A Operação Lava-Jato da Polícia Federal, a partir de março de 2014, apurou um esquema de lavagem de dinheiro suspeito de movimentar mais de R$ 10 bilhões montante que, atualizado, alcança mais de R$ 20 bilhões. Até abril de 2014, a operação envolveu 46 pessoas indiciadas pelos crimes de formação de organização criminosa, crimes contra o sistema financeiro nacional, falsidade ideológica, lavagem de dinheiro e 30 foram presas, entre elas o doleiro Alberto Youssef e o ex-diretor da Petrobras, Paulo Roberto Costa. Pedro Barusco disse que o esquema de pagamento de propinas na Petrobras começou em 1997.
Em 14 de novembro de 2014, foram presos os presidentes e diretores de grandes empresas do Brasil, como OAS, Iesa Óleo e Gás, Camargo Corrêa, UTC Engenharia e Construtora Queiroz Galvão. A força-tarefa da Lava-Jato identificou R$ 10 bilhões em propinas, recuperou R$ 870 milhões, bloqueou outros R$ 2,4 bilhões e prendeu 105 envolvidos no escândalo. Em novembro de 2015, a PF estimou que o prejuízo da Petrobras com corrupção chega a R$ 42 bilhões, mas somente R$ 6 bilhões foram divulgados oficialmente pela empresa. A estimativa tem como base laudo da perícia criminal baseado em tabelas que mostram os pagamentos indevidos envolvendo 27 empresas apontadas como integrantes do cartel na Petrobras.

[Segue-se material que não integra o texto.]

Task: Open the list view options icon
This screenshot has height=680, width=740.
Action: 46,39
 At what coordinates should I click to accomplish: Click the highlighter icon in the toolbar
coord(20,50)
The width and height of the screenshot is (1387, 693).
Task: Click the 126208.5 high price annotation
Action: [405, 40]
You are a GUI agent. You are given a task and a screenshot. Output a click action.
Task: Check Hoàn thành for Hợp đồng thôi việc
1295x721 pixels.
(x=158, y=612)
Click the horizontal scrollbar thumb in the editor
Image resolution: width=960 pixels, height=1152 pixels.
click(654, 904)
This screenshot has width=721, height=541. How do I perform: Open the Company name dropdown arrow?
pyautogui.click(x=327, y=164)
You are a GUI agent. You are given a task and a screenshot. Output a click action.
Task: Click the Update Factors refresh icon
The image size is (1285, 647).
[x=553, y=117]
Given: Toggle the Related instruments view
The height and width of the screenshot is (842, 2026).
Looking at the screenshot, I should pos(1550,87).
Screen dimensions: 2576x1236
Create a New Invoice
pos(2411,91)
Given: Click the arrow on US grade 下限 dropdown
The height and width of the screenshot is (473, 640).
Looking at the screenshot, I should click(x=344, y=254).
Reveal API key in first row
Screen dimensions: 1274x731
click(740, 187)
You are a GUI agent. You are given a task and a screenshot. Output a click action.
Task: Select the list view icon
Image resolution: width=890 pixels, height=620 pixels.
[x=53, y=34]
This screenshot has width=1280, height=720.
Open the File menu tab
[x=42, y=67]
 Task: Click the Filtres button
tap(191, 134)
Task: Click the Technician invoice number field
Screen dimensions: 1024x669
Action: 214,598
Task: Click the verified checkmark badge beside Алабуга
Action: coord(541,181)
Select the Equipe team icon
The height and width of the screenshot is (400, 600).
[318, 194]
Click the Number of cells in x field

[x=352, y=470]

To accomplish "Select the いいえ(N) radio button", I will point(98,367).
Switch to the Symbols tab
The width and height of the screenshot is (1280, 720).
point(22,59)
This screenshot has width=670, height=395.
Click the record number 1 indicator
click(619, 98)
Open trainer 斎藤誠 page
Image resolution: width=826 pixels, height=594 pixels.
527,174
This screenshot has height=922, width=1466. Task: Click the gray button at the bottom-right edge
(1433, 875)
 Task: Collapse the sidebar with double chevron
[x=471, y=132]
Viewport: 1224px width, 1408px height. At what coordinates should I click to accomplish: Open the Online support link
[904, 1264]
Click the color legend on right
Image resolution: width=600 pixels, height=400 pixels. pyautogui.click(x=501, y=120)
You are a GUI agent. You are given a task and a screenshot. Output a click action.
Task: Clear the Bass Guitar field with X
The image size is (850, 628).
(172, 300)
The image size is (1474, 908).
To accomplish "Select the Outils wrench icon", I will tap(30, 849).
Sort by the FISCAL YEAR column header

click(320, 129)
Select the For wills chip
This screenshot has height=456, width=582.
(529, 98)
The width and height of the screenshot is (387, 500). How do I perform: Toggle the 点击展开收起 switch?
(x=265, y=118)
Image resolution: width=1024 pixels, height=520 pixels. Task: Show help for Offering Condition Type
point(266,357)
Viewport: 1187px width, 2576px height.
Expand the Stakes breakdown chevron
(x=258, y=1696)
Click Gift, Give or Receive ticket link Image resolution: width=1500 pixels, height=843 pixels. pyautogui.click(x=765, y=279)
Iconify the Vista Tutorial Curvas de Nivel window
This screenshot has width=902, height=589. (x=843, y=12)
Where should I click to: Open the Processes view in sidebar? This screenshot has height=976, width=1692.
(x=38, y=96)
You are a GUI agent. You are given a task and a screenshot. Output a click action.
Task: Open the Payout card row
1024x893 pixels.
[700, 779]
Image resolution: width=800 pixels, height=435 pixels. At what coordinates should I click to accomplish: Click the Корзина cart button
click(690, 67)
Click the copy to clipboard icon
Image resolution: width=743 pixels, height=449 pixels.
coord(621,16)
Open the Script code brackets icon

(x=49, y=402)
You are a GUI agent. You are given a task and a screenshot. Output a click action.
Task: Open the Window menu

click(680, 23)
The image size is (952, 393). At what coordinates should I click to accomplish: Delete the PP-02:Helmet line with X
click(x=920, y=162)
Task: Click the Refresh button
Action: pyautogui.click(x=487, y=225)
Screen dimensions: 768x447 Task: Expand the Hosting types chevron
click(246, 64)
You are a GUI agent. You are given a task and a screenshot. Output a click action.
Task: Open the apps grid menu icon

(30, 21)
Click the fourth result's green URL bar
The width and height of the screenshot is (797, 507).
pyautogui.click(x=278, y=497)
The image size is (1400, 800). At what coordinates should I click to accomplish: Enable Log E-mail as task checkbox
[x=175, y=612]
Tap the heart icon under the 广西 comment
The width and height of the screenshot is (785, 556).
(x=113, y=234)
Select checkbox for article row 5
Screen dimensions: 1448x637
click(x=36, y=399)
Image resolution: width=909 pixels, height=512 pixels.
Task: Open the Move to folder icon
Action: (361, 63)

O governo Temer, que sucedeu o de Dilma Rousseff, tratou a empresa como ente privado. Saneou as dívidas, proporcionou ótimos dividendos para os acionistas. A mesma fórmula foi repetida no governo Bolsonaro. Agora, o presidente Lula demonstra sua inclinação a repetir as políticas de seus dois primeiros governos e o de sua sucessora do Planalto. A Petrobras está segurando o preço dos combustíveis para aliviar a inflação e, ao mesmo tempo, favorecer seus candidatos na eleição de novembro. Ele entende que o lucro da empresa deve ser investido em projetos sociais que gerem empregos. O mais conhecido deles é o sonho da indústria naval, que foi tentado várias vezes e virou pesadelo na forma de prejuízos monumentais.
O presidente Lula tem exibido sua face analógica e a dificuldade em se situar no novo cenário globalizado e informatizado. Os novos negócios e os recentes caminhos do comércio internacional modificaram as referências no mundo moderno. Mas os dirigentes do PT ainda não perceberam. O chefe do governo custou a entender que ele precisaria definir uma pessoa para atuar em nome do governo federal no Rio Grande do Sul. Demorou muito. Escolheu o ministro Paulo Pimenta, que se tornou um evidente candidato ao governo daquele estado. Fez o anúncio em comício na cidade de São Leopoldo. O assembleísmo do PT ditou o rumo dos acontecimentos. Politizou o problema.
A substituição de Jean Paul Prates na presidência da Petrobras está dentro da moldura da política petista, que pretende botar a mão nos lucros da empresa. Magda Chambriard, que dirigiu a Agência Nacional do Petróleo durante o governo Dilma, foi funcionária da Petrobras por mais de 20 anos. Conhece bem o assunto e sabe das intenções do presidente Lula. Os presidentes da Petrobras não costumam ficar muito tempo no cargo. Eles estão sempre no meio de interesses multimilionários e da vontade política do partido que está no poder. A substituição na presidência da Petrobras é apenas mais um capítulo na luta entre acionistas privados e o governo federal. O perigo é que os dois terminem perdendo dinheiro e o cidadão brasileiro pague o prejuízo ao final.